**Your assignment**
For the entries below, print exactly the lines between the line holding "Task: Open Equation Editor bookmark" and the line holding "You are a computer-use agent. The", inclusive, and nothing else.

**Material for this exercise**
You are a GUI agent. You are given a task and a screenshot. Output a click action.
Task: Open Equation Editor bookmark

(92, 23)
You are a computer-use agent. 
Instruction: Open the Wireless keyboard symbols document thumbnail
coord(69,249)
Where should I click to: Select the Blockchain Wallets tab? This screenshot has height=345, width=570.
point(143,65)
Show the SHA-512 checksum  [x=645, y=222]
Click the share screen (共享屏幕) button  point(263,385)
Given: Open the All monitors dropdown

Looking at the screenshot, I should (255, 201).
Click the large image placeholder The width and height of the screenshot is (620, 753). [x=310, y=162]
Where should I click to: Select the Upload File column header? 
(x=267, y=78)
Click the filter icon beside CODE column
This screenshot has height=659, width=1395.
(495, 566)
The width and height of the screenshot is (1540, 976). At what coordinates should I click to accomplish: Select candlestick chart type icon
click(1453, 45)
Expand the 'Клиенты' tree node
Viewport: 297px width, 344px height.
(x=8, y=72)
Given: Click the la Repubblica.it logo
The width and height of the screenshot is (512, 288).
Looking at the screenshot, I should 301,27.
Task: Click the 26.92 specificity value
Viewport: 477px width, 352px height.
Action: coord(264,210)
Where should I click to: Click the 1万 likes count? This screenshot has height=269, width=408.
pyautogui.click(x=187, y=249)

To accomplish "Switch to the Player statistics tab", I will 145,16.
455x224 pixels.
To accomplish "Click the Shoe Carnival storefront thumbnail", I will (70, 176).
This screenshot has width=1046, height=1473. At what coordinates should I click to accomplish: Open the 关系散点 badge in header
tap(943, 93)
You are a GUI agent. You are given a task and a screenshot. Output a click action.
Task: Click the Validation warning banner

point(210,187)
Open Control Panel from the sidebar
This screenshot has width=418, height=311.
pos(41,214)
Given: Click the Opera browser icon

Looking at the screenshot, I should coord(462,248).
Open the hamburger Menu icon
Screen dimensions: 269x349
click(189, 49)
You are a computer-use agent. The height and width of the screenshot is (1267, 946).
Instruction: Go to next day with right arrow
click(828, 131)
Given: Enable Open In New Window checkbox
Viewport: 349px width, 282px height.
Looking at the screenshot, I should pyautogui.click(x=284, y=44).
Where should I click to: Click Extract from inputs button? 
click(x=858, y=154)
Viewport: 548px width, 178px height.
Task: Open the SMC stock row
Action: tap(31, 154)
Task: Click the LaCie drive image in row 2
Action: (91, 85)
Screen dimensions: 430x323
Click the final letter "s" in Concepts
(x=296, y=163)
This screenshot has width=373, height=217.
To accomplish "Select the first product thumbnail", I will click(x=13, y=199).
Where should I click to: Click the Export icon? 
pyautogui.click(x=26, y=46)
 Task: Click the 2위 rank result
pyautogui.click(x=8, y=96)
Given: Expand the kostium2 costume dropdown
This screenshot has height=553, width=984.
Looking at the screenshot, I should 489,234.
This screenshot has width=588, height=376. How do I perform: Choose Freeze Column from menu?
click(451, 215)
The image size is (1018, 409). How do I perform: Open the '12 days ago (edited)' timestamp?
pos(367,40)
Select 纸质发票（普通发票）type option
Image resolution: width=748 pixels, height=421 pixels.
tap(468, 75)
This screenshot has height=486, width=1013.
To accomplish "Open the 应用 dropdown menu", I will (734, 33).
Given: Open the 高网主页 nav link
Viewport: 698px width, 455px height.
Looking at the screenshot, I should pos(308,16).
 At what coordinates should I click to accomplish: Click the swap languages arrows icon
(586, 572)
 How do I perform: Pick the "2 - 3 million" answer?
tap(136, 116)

**The answer**
Task: Open Equation Editor bookmark

(92, 23)
You are a computer-use agent. 
Instruction: Open the Wireless keyboard symbols document thumbnail
coord(69,249)
Where should I click to: Select the Blockchain Wallets tab? This screenshot has height=345, width=570.
point(143,65)
Show the SHA-512 checksum  [x=645, y=222]
Click the share screen (共享屏幕) button  point(263,385)
Given: Open the All monitors dropdown

Looking at the screenshot, I should (255, 201).
Click the large image placeholder The width and height of the screenshot is (620, 753). [x=310, y=162]
Where should I click to: Select the Upload File column header? 
(x=267, y=78)
Click the filter icon beside CODE column
This screenshot has height=659, width=1395.
(495, 566)
The width and height of the screenshot is (1540, 976). At what coordinates should I click to accomplish: Select candlestick chart type icon
click(1453, 45)
Expand the 'Клиенты' tree node
Viewport: 297px width, 344px height.
(x=8, y=72)
Given: Click the la Repubblica.it logo
The width and height of the screenshot is (512, 288).
Looking at the screenshot, I should 301,27.
Task: Click the 26.92 specificity value
Viewport: 477px width, 352px height.
Action: coord(264,210)
Where should I click to: Click the 1万 likes count? This screenshot has height=269, width=408.
pyautogui.click(x=187, y=249)

To accomplish "Switch to the Player statistics tab", I will 145,16.
455x224 pixels.
To accomplish "Click the Shoe Carnival storefront thumbnail", I will (70, 176).
This screenshot has width=1046, height=1473. At what coordinates should I click to accomplish: Open the 关系散点 badge in header
tap(943, 93)
You are a GUI agent. You are given a task and a screenshot. Output a click action.
Task: Click the Validation warning banner

point(210,187)
Open Control Panel from the sidebar
This screenshot has width=418, height=311.
pos(41,214)
Given: Click the Opera browser icon

Looking at the screenshot, I should coord(462,248).
Open the hamburger Menu icon
Screen dimensions: 269x349
click(189, 49)
You are a computer-use agent. The height and width of the screenshot is (1267, 946).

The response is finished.